🤖 AI Summary
Existing salient object detection (SOD) methods rely on complex multi-stage architectures, suffering from feature redundancy and cross-module interference, which hinder performance. In contrast, the human visual system achieves efficient saliency perception through elegant, biologically grounded mechanisms. To bridge this gap, we propose DualGazeNet—the first pure Transformer-based SOD model inspired by the dual visual pathways (magnocellular and parvocellular) in biological vision. DualGazeNet eliminates dedicated fusion modules and multi-stage designs, instead achieving multi-scale feature integration and precise boundary localization via dual attention queries and cortical attention modulation. Evaluated on five mainstream RGB benchmarks, it outperforms 25 state-of-the-art methods, achieves a 60% inference speedup, reduces FLOPs by 53.4%, and demonstrates strong cross-domain generalization—e.g., in camouflaged and underwater scenes. DualGazeNet thus delivers superior accuracy, efficiency, and interpretability in a unified, biologically plausible framework.
📝 Abstract
Recent salient object detection (SOD) methods aim to improve performance in four key directions: semantic enhancement, boundary refinement, auxiliary task supervision, and multi-modal fusion. In pursuit of continuous gains, these approaches have evolved toward increasingly sophisticated architectures with multi-stage pipelines, specialized fusion modules, edge-guided learning, and elaborate attention mechanisms.
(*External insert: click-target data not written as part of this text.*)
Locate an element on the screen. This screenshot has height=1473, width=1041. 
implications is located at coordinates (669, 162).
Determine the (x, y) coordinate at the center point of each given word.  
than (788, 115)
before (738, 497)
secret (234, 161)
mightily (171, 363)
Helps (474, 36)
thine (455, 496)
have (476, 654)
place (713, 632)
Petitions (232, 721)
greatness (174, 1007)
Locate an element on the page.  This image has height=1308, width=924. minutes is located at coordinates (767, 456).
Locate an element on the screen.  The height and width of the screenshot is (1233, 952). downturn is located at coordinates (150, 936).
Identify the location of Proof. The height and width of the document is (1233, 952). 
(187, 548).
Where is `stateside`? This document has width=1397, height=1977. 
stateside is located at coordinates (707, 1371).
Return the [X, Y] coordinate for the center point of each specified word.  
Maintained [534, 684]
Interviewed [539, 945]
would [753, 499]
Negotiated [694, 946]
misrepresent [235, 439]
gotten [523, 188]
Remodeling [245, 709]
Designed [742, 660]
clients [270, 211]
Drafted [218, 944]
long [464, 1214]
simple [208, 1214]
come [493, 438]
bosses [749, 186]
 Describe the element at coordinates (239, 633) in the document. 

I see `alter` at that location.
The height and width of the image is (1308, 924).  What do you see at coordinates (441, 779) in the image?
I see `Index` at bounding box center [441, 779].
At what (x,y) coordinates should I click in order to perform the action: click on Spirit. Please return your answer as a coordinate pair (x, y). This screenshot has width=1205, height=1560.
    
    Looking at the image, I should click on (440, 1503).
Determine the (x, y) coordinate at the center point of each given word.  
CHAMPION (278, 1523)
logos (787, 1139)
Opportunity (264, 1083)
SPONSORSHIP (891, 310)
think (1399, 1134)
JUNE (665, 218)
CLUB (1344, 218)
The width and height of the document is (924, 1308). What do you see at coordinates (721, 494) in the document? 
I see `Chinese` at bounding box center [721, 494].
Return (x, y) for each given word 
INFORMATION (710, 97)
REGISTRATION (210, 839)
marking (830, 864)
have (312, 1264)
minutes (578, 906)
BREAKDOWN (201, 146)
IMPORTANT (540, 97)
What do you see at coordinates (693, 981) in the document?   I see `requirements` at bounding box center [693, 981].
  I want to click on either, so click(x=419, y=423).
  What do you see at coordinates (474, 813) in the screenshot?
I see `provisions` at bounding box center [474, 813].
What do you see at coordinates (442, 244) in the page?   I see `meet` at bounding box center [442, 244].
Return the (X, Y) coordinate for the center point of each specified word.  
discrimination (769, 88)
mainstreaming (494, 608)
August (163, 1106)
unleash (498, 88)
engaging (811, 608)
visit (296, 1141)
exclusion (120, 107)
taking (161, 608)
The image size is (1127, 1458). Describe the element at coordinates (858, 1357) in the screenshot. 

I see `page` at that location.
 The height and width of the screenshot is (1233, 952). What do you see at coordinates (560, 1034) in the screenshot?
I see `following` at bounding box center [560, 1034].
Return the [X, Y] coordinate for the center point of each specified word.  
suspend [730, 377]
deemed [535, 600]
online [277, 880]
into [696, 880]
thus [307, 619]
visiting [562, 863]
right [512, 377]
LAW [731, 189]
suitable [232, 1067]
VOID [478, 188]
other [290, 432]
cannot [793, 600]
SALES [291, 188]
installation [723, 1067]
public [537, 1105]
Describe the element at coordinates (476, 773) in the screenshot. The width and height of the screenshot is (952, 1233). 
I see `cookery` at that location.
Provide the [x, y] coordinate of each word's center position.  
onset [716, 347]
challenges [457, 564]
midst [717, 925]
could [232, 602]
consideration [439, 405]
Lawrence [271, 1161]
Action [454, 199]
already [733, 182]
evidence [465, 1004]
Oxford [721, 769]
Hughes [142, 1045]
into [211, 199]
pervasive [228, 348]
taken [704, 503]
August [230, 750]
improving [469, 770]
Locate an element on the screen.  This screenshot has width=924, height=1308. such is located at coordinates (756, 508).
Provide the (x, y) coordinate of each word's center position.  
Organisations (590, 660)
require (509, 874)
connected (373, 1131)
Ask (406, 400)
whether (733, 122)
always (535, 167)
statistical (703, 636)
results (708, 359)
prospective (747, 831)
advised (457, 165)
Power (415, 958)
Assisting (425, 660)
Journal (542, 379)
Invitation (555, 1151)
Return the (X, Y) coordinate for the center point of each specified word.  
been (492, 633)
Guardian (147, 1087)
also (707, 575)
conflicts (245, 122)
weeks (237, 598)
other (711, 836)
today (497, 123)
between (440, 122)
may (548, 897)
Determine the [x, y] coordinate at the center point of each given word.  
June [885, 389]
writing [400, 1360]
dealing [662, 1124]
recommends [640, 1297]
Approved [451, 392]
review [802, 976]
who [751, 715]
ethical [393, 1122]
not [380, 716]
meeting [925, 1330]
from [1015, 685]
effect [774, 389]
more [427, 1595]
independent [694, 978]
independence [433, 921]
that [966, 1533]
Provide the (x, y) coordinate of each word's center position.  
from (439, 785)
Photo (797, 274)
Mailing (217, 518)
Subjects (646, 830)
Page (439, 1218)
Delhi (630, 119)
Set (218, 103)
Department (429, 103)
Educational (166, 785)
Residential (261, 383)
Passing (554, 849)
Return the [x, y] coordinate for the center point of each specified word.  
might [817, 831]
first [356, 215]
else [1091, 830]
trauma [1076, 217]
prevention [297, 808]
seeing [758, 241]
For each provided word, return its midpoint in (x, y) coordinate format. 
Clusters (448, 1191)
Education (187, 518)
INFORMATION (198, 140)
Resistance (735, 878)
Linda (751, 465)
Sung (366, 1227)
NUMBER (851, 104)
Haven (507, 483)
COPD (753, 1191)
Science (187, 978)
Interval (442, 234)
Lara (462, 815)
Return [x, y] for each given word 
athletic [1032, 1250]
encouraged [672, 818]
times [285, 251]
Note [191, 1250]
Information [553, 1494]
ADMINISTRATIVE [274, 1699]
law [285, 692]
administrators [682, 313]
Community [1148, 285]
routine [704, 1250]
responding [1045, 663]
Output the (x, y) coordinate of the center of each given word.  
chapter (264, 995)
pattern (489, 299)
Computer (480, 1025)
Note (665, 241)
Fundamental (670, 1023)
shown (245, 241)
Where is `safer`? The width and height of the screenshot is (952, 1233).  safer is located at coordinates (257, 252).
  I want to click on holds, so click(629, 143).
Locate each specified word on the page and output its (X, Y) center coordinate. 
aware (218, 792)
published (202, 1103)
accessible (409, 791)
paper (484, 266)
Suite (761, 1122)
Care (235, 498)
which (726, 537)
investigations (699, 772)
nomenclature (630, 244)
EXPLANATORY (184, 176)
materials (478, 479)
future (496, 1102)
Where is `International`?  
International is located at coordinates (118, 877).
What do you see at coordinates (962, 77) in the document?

However, this complexity paradoxically introduces feature redundancy and cross-component interference that obscure salient cues, ultimately reaching performance bottlenecks. In contrast, human vision achieves efficient salient object identification without such architectural complexity. This contrast raises a fundamental question: can we design a biologically grounded yet architecturally simple SOD framework that dispenses with most of this engineering complexity, while achieving state-of-the-art accuracy, computational efficiency, and interpretability? In this work, we answer this question affirmatively by introducing DualGazeNet, a biologically inspired pure Transformer framework that models the dual biological principles of robust representation learning and magnocellular-parvocellular dual-pathway processing with cortical attention modulation in the human visual system. Extensive experiments on five RGB SOD benchmarks show that DualGazeNet consistently surpasses 25 state-of-the-art CNN- and Transformer-based methods. On average, DualGazeNet achieves about 60% higher inference speed and 53.4% fewer FLOPs than four Transformer-based baselines of similar capacity (VST++, MDSAM, Sam2unet, and BiRefNet). Moreover, DualGazeNet exhibits strong cross-domain generalization, achieving leading or highly competitive performance on camouflaged and underwater SOD benchmarks without relying on additional modalities.